## BEGIN Record extracts

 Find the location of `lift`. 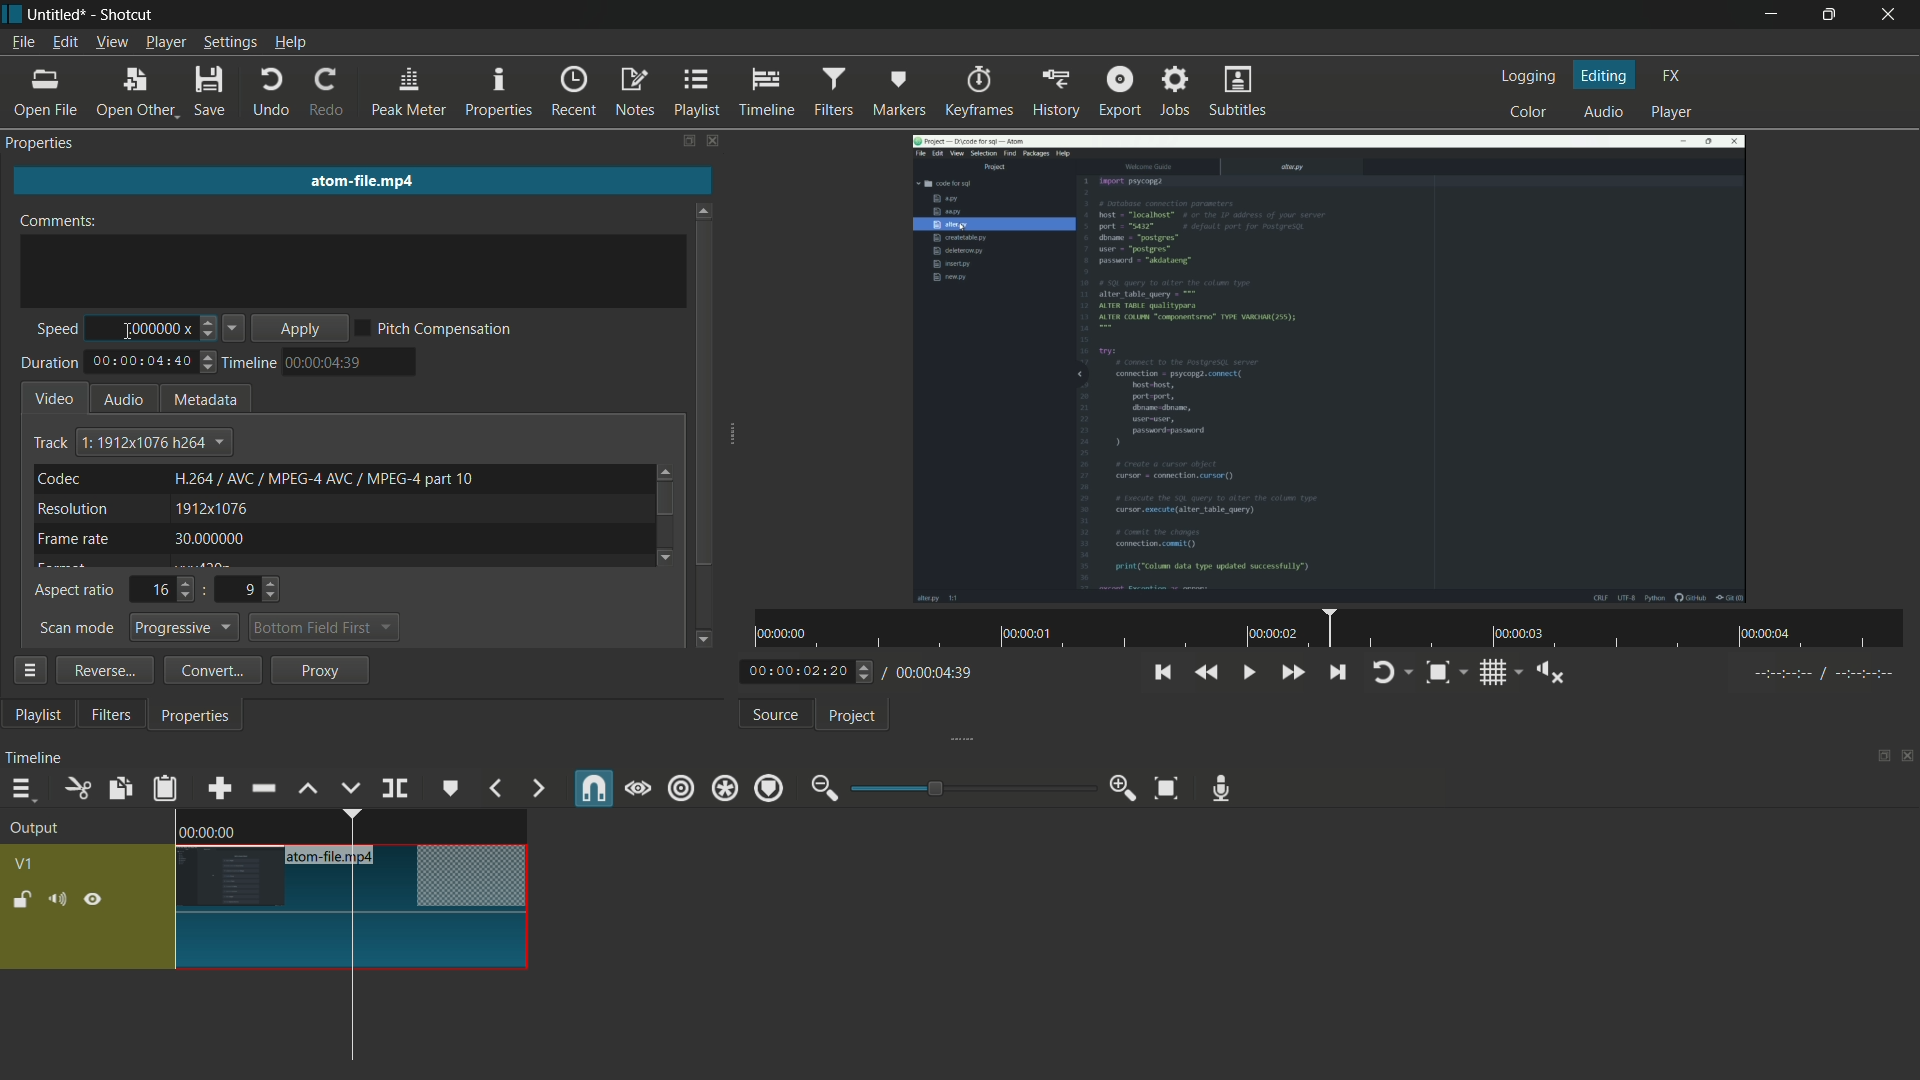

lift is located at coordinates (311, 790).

## END Record extracts
## BEGIN Record extracts

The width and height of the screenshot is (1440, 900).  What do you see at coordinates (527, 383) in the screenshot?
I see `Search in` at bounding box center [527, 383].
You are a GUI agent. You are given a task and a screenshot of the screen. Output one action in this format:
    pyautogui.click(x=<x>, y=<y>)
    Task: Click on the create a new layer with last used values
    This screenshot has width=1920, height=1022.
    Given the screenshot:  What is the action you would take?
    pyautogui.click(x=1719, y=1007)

## END Record extracts

**What you have to do:**
Retype the data from the line that contains "You are a GUI" through the line that contains "pyautogui.click(x=1719, y=1007)", copying each line exactly, with both of those lines included.

**Output of the task:**
You are a GUI agent. You are given a task and a screenshot of the screen. Output one action in this format:
    pyautogui.click(x=<x>, y=<y>)
    Task: Click on the create a new layer with last used values
    This screenshot has width=1920, height=1022.
    Given the screenshot:  What is the action you would take?
    pyautogui.click(x=1719, y=1007)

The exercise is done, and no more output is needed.